**Instructions for the task**
Only the number is needed: the count of lines in the records with the word "empty".

Stored data:
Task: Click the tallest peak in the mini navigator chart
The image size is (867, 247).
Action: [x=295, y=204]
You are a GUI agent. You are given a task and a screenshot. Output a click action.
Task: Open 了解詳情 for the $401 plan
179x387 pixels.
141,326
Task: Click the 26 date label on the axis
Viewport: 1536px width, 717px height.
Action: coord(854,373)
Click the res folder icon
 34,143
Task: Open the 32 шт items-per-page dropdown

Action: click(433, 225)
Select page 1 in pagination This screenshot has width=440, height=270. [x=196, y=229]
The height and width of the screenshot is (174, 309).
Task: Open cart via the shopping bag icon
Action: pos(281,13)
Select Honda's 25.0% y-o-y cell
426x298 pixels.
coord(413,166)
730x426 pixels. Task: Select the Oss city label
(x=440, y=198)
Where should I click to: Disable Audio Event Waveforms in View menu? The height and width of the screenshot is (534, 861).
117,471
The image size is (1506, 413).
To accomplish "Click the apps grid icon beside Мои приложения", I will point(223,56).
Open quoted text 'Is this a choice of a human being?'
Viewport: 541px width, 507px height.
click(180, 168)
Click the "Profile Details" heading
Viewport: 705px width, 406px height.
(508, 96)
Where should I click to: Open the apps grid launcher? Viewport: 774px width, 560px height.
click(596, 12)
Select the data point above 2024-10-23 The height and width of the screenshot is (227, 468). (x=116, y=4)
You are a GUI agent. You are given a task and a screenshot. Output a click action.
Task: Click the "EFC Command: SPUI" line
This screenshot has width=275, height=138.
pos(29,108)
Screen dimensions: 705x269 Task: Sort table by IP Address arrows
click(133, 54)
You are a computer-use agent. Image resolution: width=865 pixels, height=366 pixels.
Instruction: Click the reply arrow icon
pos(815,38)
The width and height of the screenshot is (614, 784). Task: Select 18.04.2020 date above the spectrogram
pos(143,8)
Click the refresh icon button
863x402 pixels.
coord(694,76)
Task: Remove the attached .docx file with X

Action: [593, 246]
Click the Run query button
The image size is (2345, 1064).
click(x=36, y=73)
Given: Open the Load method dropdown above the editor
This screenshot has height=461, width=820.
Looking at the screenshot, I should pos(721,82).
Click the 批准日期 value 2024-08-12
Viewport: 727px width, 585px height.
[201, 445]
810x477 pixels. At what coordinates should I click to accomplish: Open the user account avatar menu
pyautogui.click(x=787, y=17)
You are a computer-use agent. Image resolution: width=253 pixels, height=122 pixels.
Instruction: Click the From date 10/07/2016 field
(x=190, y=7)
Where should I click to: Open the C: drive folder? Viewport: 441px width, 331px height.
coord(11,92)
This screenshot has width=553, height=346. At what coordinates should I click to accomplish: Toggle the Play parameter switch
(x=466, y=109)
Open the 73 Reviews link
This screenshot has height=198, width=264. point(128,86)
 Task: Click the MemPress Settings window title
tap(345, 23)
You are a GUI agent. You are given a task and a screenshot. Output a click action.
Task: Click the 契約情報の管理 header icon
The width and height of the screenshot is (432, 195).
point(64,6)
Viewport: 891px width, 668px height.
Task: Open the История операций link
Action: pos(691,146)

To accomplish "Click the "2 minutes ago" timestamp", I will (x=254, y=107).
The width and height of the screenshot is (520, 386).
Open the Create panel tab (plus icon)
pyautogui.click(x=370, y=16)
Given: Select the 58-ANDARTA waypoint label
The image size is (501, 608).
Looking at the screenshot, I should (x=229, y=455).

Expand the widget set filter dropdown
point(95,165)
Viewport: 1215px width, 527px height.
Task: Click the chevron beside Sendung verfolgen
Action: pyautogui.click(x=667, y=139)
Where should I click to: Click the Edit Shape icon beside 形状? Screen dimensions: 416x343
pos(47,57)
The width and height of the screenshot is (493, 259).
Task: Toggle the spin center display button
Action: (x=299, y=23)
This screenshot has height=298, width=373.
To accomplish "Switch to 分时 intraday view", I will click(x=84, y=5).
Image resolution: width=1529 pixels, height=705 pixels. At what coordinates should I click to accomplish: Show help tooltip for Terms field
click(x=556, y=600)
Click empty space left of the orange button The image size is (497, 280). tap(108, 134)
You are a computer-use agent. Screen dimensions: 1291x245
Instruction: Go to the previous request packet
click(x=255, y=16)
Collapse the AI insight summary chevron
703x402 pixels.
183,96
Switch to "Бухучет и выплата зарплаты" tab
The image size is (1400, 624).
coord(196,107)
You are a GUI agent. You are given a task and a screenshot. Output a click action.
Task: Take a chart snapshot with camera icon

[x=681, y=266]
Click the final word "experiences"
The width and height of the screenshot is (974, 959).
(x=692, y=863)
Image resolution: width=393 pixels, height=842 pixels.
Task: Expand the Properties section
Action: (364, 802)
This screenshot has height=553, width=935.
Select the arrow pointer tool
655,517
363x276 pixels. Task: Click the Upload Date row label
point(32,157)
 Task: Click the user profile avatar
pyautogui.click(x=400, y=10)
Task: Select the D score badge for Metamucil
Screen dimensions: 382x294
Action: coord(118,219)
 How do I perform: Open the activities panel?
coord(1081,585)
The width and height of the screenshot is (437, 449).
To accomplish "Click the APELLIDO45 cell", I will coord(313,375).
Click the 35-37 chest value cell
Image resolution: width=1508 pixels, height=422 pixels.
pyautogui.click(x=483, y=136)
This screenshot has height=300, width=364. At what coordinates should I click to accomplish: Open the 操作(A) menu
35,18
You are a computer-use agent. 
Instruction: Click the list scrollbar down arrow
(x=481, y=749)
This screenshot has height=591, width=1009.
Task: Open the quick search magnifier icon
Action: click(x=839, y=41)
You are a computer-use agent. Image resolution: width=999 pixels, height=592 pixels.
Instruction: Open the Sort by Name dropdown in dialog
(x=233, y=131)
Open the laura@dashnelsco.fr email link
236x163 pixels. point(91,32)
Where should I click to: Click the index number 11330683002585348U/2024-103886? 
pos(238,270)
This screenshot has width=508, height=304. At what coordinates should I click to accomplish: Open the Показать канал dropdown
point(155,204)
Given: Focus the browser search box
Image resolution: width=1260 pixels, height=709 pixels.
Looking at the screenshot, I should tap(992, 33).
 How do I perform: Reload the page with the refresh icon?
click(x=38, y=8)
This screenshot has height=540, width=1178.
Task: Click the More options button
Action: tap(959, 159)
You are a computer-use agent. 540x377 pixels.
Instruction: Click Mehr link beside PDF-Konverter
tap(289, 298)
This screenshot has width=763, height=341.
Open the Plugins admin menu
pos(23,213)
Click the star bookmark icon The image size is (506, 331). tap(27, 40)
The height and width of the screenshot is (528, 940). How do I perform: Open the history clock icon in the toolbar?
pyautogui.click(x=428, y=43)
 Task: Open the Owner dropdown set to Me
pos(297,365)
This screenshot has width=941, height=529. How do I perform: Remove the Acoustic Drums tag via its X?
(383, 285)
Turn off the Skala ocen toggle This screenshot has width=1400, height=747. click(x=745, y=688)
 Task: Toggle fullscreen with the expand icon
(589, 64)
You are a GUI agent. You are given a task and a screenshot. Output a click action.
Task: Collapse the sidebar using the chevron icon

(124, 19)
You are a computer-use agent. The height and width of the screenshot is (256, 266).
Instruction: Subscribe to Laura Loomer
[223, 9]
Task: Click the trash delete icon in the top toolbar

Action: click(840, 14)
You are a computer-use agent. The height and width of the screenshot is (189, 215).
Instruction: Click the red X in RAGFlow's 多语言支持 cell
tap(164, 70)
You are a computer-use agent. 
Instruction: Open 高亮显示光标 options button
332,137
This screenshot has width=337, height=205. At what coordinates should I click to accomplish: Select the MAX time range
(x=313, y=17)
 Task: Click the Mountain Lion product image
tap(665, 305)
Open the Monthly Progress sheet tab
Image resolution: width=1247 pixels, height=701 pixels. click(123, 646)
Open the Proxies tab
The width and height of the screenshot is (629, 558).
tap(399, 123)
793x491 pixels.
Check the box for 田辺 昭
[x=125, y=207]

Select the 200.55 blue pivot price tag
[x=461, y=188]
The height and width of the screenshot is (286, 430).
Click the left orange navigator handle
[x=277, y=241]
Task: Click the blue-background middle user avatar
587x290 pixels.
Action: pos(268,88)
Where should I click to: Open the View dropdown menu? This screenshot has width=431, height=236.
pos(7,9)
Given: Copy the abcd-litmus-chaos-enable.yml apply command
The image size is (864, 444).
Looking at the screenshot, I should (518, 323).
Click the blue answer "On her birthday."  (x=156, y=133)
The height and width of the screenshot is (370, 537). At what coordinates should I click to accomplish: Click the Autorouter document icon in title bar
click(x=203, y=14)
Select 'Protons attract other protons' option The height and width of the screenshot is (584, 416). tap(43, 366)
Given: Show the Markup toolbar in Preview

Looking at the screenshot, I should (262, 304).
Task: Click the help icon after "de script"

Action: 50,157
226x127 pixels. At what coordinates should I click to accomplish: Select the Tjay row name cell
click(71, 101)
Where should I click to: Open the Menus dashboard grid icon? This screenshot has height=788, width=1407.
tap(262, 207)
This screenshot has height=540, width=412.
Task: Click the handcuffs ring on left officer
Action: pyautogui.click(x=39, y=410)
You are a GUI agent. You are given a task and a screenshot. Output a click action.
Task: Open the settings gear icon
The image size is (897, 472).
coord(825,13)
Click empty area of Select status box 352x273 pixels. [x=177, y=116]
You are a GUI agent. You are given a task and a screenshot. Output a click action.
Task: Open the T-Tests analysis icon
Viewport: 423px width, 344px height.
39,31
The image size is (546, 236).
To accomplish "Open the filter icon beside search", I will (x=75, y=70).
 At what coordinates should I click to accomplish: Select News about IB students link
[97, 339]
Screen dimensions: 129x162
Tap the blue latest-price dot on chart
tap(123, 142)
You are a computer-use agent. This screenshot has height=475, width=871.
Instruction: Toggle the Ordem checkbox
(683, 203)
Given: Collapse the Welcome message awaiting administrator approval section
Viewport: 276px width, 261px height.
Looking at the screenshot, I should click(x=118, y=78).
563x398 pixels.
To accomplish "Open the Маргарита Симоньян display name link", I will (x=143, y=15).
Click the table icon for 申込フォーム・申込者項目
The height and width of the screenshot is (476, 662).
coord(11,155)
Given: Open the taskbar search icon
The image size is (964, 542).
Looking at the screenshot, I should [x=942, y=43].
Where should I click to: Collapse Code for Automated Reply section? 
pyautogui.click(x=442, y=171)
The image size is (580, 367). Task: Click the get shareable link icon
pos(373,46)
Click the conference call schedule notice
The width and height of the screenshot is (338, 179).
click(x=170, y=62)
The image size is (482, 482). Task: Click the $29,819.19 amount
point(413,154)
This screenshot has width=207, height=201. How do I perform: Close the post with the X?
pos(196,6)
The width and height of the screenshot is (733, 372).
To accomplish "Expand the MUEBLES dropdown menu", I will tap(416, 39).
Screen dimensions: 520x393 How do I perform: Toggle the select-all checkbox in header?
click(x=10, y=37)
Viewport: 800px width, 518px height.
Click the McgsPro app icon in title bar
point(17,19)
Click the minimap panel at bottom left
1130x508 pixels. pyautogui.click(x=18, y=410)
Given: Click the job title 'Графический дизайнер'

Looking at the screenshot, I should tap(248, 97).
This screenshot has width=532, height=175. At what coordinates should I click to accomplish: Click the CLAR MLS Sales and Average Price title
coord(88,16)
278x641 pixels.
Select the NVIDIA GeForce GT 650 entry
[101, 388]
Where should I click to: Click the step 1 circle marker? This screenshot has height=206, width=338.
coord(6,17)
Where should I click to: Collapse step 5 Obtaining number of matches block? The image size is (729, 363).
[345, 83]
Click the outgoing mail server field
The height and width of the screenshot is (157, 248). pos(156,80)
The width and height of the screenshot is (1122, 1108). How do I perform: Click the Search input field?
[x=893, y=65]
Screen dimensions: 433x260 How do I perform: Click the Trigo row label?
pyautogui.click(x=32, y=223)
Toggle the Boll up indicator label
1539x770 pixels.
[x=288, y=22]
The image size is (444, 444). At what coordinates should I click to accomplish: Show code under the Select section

**Your response**
2